The issue is with the X .*= sqrt.(wts)
operation that updates X
in place.
And in operation X = modelmatrix(model)
we bound to X
a value that
is internally stored in the model
object. Thus we, unintentionally mutated
model
.
In this case a fix would be for example to write X = X .* sqrt.(wts)
or
X = copy(modelmatrix(model))
.
The problem is that it is easy to forget it. Both X = modelmatrix(model)
and X .*= sqrt.(wts)
operations look natural and can be easily used together.
Additionally if you look at modelmatrix
help:
help?> modelmatrix
search: modelmatrix ModelMatrix
modelmatrix(model::RegressionModel)
Return the model matrix (a.k.a. the design matrix).
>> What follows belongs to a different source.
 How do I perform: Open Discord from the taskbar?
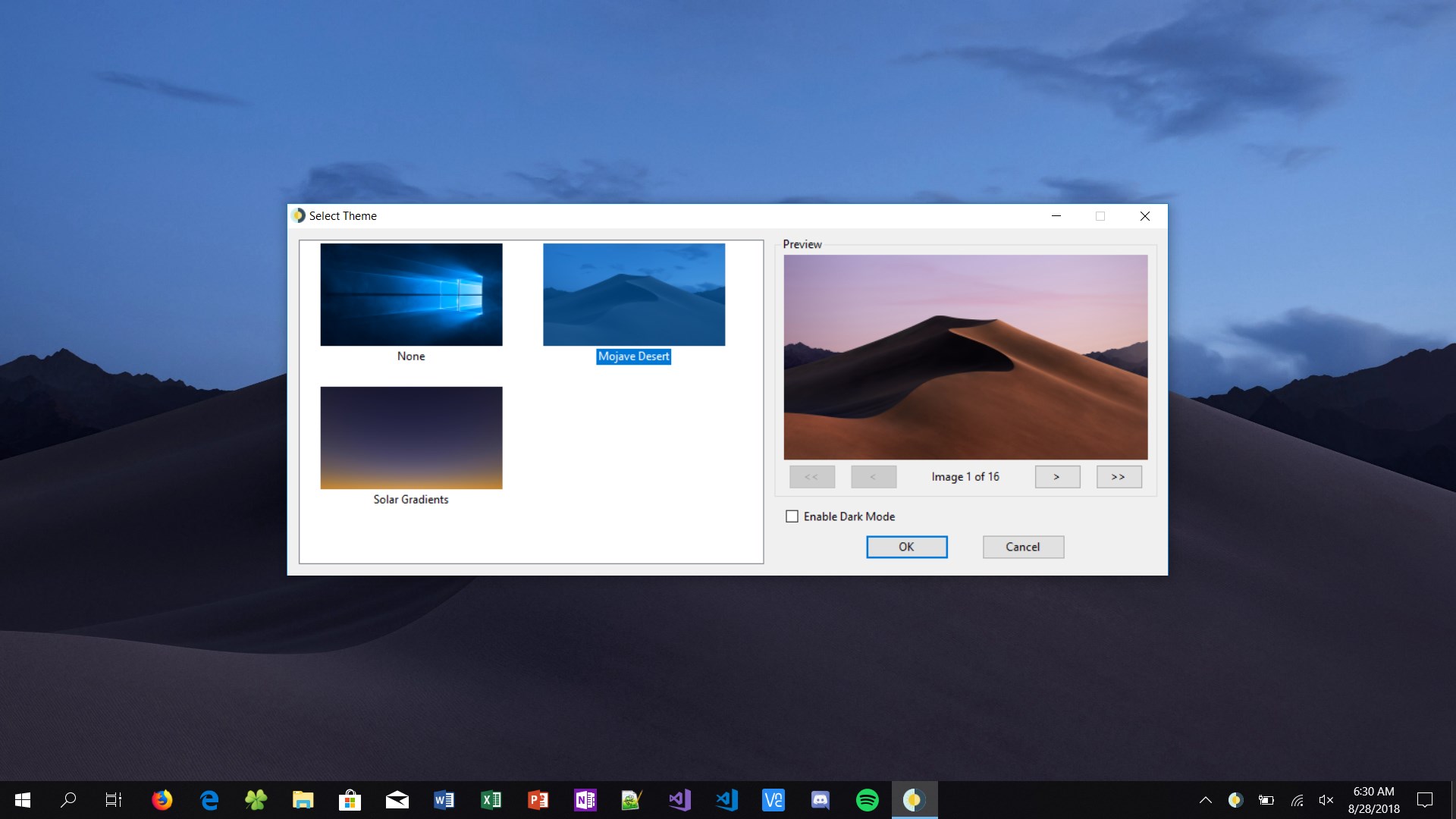[820, 799]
nothing warns you that the operation may return some value that is stored in model
or its copy.
A note to package developers: this kind of bug is not likely to be caught by standard tests as it becomes apparent only after you run the operation twice on some object (and usually tests are run only once).
Conclusions
So what is the pattern that I need to re-learn? The golden rule is:
Always check if a value returned by some function is freshly allocated.
Unfortunately, as you could see from the examples I gave, it is easy to forget to verify this.
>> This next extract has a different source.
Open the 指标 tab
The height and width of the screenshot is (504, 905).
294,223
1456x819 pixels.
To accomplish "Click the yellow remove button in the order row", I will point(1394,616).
The major problem is that there is no visual aid that would help you to identify such issues
(as opposed to functions mutating their arguments that end with !
).
If you are user of DataFrames.jl you are partially guarded against the risks I discuss today.
The commonly used functions like select
, combine
, transform
, or the DataFrame
constructor
make sure to make a copy of columns of a data frame they return.
Indeed it reduces their performance, but it helps with safety and usually the performance hit is minimal.
(and for users obsessed with speed we have copycols=false
keyword argument or functions with
!
that work in-place).
So my answer to the question from the title of the post is: do copy (unless you are sure that you can safely skip copying and the performance benefits are worth it).